Уже давно догорела печечка в Тишкиной зимовейке, и Антоний перестал ворочаться на лежаке, забылся в легкой сквозящей дреме, а Ивашка все сидел, вороша щипцами в печном чреве уже давно остывшие уголья, и думал про что-то доброе, не от мира сего; мысли его были легки и прозрачны; а в темное оконце заглядывал серый полукруг луны, и какие-то черные метины полосили ее нежить; а с низкого потолка свисали сребротелые тенеты и тянулись к Ивашке, колеблемые, точно бы норовя побрататься с ним, да не в пору им нынче это, ослабли.
Антоний недолго пребывал в дремотном забытье, открыл глаза и, чуть приподняв голову, посмотрел на Ивашку, сидящего у печечки, а потом перевел взгляд на дверь, она была неплотно прикрыта и поскрипывала, сразу же за нею угадывалась тьма, странным образом подействовавшая на него, он почему-то подумал, что за нею скрываются люди, про которых он не сказал бы, что пришли с добрыми намерениями, и даже больше, он решил, что они пришли, чтобы забрать мальчонку, ставшего его глазами.
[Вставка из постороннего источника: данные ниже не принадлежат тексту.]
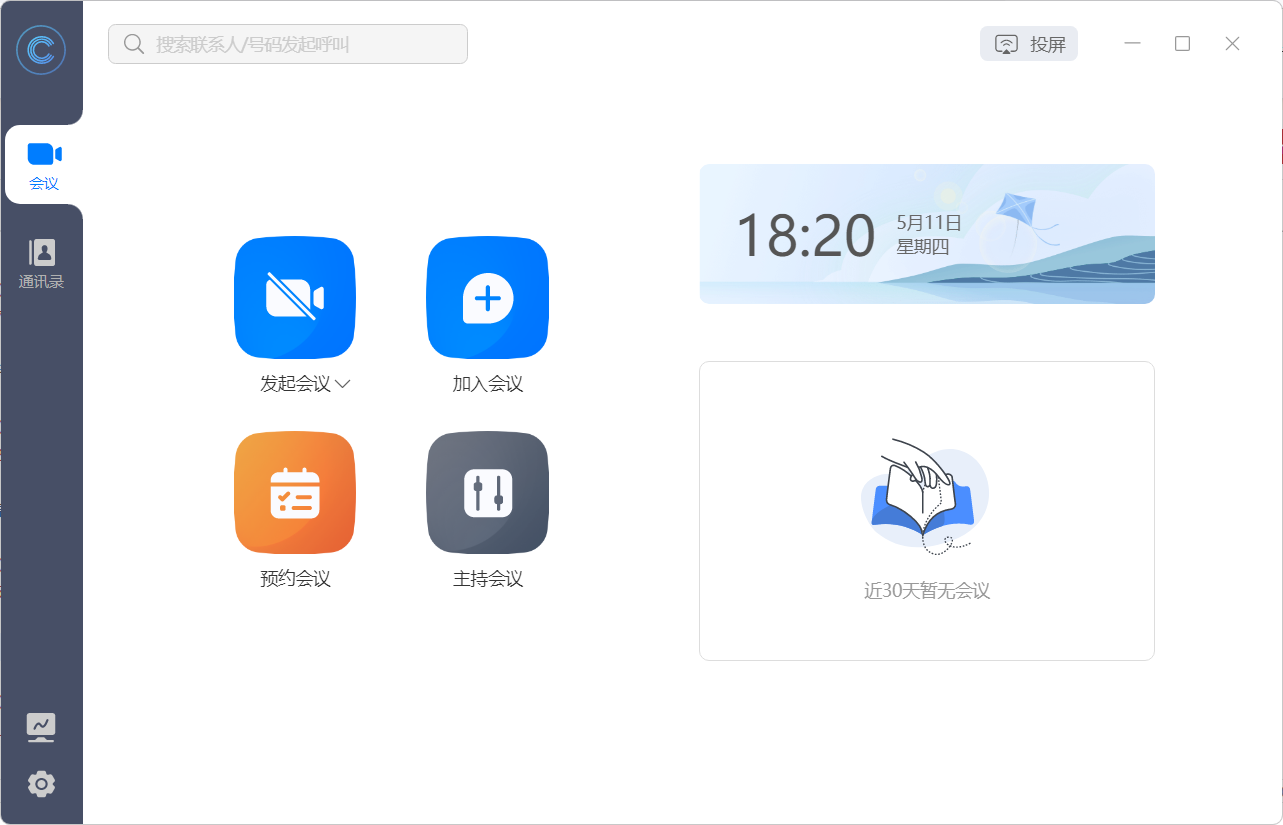Click the app logo at top left
This screenshot has height=825, width=1283.
41,49
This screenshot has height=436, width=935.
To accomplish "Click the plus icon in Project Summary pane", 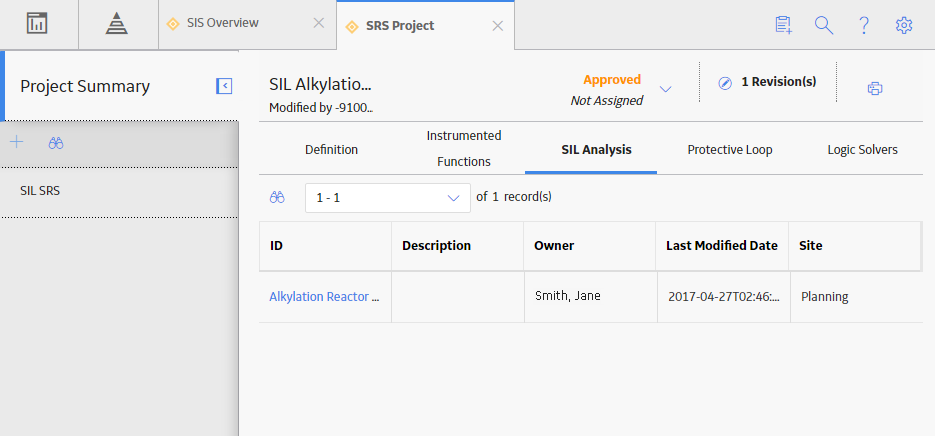I will click(17, 142).
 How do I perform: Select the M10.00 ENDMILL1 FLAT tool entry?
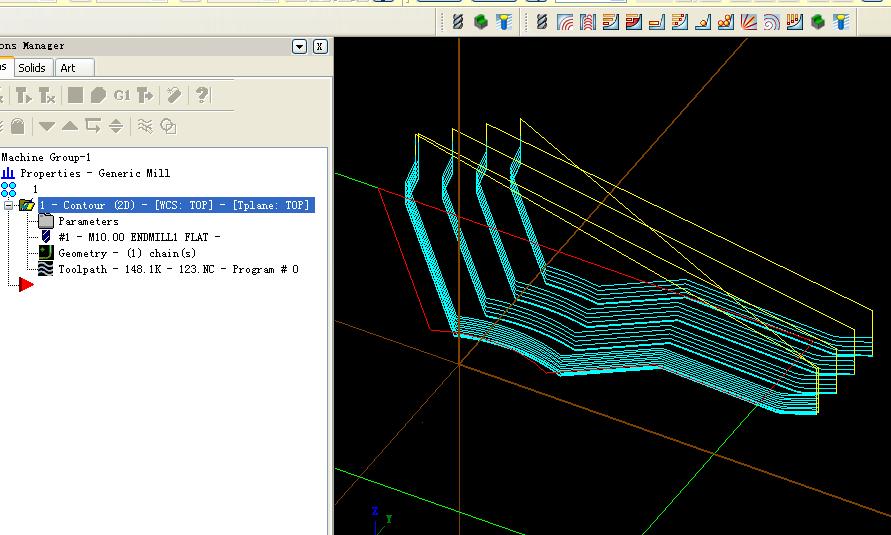(x=138, y=237)
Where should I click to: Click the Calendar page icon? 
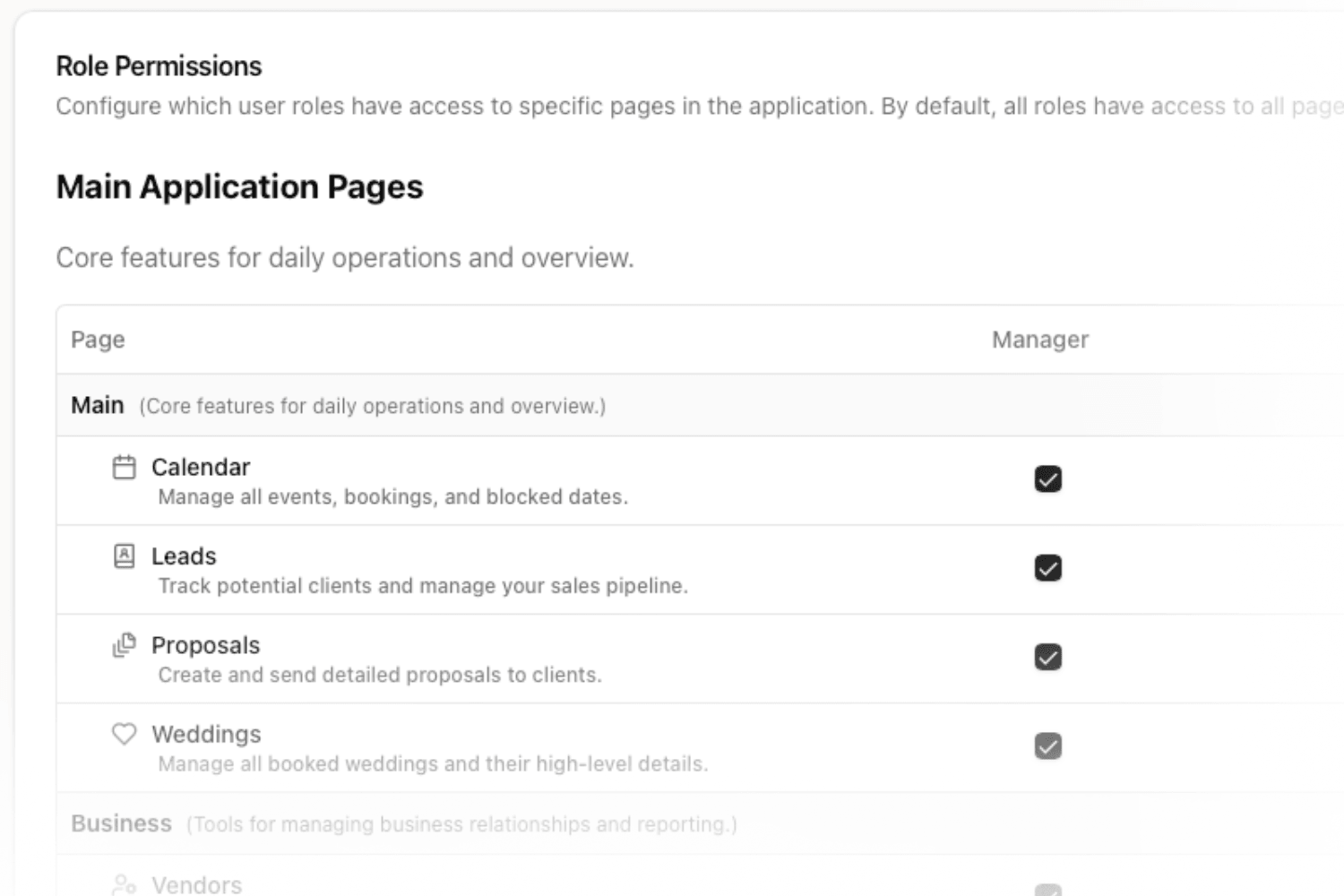coord(125,468)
Нет, ему не было жаль себя, он и в прежнее время, когда был способен видеть, почти не обращал внимания на исходящее от этого чувства, полагая себя малою частью земного ли, небесного ли мира, и что кому-то до того, больно ли ему, сладостно ли, коль скоро в движении времени угадывается сулящее человекам, да и всему сущему, очищение, которое грядет чрез великое страдание, а теперь и подавно; все в нем, сосредоточась на одной мысли, про нее не скажешь, что она рождена в его голове, как не скажешь, что снизошла к нему с немыслимой высоты и ничему в нем не подчиняема, жаждало ответа, а что же дальше, где край сему, а коль скоро придет край и появится надобность уйти из ближнего мира и воссоединиться с высшими существами, что тогда станет с мальчонкой?.. Странно, в прежние леты Антоний редко задумывался про это, не привыкнув принимать участие в какой-то одной судьбе, полагая ее предоставленной Божьей милости, а коль скоро что-то версталось иначе, то и раздумья его касались всех сразу, унижаемых в своих чувствах, ищущих Божьей благодати. И вот теперь и в нем поменялось, и он остро ощутил душевную перемену в себе и принял ее за небесный Знак и хотел бы провидеть в нем и — не успел… Открылась дверь, и какие-то люди вошли в зимовье и заговорили, перебивая друг друга:
— …Во, наконец-то, мы настигли сумасшедшего слепца!
— Да тот ли это? Что, как другой?
— Тот… тот… Не сомневайся. Вон и одежонка на нем вся изодрана.
— Он в ней, говорят, зимой и летом ходит. Смешно!
— Ничего смешного. Те, кто не в своем уме, стойкие, на морозе не вянут.
Нашелся и сомневающийся, сказал:
— Почему ты решил, что он не в своем уме? Может, это мы все не в своем уме. А он как раз…
Ему не дали договорить, оборвали резко, подошли к Антонию, подняли с лежака. Повели. Ивашка, всхлипывая, поплелся следом за ним.